Material provided:
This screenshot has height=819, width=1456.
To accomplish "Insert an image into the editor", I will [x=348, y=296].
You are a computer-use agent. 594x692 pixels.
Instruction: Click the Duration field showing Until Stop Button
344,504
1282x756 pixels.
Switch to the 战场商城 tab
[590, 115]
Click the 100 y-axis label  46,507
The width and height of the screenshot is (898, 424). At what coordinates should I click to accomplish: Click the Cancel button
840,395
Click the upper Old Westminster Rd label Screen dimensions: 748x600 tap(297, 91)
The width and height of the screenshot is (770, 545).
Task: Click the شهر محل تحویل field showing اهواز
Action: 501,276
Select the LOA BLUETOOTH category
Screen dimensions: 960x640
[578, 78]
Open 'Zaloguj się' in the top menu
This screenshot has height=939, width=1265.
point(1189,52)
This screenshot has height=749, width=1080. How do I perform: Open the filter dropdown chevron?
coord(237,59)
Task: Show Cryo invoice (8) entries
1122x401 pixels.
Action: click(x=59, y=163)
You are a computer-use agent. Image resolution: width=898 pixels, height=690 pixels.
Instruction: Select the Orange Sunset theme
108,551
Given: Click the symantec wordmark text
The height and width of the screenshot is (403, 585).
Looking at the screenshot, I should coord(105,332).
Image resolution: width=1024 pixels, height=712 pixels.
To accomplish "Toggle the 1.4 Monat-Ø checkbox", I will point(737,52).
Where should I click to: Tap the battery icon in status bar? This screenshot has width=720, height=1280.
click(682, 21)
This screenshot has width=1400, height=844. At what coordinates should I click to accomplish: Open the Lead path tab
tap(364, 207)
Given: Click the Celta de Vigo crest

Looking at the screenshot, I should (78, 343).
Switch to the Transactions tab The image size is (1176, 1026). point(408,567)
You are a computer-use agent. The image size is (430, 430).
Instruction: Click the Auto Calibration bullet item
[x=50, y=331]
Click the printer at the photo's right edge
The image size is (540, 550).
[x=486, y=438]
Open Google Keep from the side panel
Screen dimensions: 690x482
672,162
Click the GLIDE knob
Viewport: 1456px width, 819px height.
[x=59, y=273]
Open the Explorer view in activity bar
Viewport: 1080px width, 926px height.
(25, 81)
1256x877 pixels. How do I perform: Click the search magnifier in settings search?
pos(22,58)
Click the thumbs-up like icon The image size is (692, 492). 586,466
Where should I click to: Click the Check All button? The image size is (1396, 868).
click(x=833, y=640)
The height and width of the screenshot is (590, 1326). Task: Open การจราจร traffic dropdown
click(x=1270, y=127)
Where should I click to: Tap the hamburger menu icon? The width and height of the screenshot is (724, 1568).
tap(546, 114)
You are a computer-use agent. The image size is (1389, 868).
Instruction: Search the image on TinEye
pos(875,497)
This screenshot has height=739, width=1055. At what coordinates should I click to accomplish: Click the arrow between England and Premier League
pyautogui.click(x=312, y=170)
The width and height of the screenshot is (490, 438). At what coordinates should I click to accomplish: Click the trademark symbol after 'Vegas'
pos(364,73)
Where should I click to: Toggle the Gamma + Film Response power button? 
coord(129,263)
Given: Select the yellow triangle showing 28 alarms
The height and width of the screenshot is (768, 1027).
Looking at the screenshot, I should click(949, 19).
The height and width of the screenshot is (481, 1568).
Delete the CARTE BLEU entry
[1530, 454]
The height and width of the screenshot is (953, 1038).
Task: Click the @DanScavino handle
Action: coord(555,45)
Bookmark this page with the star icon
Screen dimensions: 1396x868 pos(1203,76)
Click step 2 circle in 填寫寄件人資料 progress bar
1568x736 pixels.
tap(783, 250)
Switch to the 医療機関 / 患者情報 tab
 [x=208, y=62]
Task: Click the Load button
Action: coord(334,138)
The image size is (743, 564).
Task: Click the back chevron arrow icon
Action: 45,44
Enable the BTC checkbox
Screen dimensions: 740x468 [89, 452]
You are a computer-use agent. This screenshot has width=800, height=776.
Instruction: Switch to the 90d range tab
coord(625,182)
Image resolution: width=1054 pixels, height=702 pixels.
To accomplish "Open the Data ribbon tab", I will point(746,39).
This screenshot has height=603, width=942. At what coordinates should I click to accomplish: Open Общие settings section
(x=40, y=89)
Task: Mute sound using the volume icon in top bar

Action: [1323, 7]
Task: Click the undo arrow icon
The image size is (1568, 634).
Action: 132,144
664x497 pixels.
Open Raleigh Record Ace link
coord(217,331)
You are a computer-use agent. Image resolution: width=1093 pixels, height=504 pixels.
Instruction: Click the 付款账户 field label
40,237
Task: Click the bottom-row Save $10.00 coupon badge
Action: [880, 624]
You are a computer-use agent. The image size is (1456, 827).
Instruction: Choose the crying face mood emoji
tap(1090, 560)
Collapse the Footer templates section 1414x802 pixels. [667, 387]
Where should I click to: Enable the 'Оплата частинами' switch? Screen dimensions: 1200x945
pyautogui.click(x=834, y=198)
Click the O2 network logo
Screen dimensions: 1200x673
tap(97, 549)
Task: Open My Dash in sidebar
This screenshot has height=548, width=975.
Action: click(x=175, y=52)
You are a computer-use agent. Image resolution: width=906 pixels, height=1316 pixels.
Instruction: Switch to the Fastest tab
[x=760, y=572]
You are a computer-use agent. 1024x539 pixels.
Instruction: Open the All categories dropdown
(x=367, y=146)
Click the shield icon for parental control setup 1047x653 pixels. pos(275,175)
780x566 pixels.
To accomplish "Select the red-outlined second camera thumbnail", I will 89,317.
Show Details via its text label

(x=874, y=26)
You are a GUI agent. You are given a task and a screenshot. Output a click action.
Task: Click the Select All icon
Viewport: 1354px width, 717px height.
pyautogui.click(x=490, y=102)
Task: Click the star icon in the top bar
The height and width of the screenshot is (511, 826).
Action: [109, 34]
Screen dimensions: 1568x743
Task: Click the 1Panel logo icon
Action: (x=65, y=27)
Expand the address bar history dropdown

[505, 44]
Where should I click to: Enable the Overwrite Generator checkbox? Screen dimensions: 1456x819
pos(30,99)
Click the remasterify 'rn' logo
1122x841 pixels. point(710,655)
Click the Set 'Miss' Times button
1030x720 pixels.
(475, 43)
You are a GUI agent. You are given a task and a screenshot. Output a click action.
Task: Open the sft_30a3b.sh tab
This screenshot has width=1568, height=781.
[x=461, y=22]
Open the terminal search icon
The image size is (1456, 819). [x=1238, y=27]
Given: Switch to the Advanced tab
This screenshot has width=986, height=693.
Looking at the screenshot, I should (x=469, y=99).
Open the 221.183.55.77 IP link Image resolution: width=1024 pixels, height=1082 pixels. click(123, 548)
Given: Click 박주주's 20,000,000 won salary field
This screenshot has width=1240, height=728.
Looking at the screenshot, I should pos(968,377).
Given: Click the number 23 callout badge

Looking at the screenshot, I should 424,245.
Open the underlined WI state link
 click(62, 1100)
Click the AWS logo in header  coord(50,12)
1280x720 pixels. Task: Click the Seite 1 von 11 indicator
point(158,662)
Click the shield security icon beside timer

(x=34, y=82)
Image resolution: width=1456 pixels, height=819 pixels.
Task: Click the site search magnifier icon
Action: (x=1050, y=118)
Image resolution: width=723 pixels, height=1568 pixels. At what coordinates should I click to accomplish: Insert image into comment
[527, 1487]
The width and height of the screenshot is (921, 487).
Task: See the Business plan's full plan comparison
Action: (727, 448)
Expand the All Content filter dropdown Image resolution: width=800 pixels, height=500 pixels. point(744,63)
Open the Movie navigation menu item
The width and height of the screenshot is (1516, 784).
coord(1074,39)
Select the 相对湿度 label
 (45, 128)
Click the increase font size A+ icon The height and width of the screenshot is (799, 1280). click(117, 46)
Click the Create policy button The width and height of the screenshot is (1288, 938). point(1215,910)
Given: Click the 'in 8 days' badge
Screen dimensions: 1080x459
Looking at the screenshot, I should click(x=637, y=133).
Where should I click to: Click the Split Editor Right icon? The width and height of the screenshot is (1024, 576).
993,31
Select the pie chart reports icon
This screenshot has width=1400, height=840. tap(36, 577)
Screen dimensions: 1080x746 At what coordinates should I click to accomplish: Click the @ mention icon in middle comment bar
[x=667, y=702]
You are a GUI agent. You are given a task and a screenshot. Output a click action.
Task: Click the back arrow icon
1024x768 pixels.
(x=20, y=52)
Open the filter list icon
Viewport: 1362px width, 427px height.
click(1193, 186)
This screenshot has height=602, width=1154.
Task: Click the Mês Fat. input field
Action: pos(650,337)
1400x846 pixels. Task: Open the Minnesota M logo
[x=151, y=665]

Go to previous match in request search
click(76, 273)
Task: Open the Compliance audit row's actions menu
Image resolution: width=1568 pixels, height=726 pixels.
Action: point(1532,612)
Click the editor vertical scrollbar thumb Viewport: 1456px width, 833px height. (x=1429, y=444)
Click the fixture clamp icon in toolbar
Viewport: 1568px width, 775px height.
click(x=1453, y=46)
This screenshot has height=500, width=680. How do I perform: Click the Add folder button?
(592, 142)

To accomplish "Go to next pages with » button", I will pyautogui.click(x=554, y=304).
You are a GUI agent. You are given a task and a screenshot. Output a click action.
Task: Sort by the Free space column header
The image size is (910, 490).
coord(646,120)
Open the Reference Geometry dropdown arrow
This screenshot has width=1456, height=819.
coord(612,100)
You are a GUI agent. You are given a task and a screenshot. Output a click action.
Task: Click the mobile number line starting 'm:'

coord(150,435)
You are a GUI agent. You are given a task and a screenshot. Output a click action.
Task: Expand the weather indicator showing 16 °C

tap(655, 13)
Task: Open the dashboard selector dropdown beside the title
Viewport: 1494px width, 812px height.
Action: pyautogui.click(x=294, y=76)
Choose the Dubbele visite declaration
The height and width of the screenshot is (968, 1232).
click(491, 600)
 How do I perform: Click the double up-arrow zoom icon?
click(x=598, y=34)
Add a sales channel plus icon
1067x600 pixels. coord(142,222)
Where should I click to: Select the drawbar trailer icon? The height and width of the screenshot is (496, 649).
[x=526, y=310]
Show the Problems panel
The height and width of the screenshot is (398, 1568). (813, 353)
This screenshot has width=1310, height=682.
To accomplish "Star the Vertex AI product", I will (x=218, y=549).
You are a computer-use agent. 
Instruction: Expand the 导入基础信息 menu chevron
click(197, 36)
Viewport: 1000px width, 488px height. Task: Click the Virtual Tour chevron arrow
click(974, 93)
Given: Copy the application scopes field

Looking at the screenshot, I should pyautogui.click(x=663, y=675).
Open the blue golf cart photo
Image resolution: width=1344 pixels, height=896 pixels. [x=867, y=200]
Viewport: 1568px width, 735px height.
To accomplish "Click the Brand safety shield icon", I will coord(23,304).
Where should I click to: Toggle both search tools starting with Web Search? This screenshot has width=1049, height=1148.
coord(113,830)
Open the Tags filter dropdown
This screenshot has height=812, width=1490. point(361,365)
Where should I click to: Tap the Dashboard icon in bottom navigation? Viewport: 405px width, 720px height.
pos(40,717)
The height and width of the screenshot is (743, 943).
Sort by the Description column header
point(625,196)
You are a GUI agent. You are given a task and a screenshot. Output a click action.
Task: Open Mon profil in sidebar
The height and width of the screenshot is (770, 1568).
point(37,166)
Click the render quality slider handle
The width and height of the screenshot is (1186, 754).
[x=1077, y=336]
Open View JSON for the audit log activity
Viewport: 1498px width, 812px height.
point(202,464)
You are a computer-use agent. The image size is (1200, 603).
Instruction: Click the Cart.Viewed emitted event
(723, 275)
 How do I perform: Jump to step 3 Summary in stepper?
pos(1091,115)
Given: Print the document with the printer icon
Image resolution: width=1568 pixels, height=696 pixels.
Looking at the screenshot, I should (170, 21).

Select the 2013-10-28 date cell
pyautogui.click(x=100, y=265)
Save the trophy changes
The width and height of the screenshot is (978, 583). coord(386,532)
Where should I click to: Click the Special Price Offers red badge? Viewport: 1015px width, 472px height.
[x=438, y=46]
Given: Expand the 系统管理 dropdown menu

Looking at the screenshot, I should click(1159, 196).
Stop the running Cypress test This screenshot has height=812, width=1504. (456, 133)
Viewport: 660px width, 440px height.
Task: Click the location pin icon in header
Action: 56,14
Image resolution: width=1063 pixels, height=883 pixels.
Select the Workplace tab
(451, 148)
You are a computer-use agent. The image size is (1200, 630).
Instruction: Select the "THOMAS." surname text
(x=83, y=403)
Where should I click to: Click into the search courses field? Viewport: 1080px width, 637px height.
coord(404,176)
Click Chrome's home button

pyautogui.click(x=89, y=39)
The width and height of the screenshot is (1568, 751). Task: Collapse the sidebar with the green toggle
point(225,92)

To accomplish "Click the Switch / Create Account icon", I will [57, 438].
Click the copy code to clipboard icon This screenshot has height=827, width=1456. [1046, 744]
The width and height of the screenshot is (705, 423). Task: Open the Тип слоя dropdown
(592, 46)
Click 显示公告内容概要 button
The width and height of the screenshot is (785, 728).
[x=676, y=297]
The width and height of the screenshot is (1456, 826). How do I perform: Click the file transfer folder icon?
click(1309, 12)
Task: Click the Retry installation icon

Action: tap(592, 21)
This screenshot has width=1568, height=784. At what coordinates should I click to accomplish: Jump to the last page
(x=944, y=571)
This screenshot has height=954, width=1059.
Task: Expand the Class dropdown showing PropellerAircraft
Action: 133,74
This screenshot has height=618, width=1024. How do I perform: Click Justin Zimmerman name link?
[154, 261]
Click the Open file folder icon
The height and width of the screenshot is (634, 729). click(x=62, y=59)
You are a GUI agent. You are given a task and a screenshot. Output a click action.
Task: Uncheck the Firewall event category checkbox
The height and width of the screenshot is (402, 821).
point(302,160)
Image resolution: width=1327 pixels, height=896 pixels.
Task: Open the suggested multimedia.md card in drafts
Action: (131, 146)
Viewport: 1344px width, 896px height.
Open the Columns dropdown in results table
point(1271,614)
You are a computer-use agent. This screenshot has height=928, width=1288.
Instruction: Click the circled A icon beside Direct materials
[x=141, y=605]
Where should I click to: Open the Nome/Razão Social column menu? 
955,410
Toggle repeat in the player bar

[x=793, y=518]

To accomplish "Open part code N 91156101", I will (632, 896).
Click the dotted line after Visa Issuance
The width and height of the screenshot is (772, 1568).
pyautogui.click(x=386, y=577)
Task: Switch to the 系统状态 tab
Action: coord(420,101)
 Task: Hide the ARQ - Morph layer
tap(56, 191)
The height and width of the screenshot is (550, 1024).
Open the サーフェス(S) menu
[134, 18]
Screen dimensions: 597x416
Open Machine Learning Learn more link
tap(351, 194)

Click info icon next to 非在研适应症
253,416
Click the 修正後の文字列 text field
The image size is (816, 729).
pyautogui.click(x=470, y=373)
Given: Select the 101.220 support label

Given task: Copy every line from the listing above that contains the string "number".

Finished task:
Given: Click the number 23 callout badge
Task: Click the mobile number line starting 'm:'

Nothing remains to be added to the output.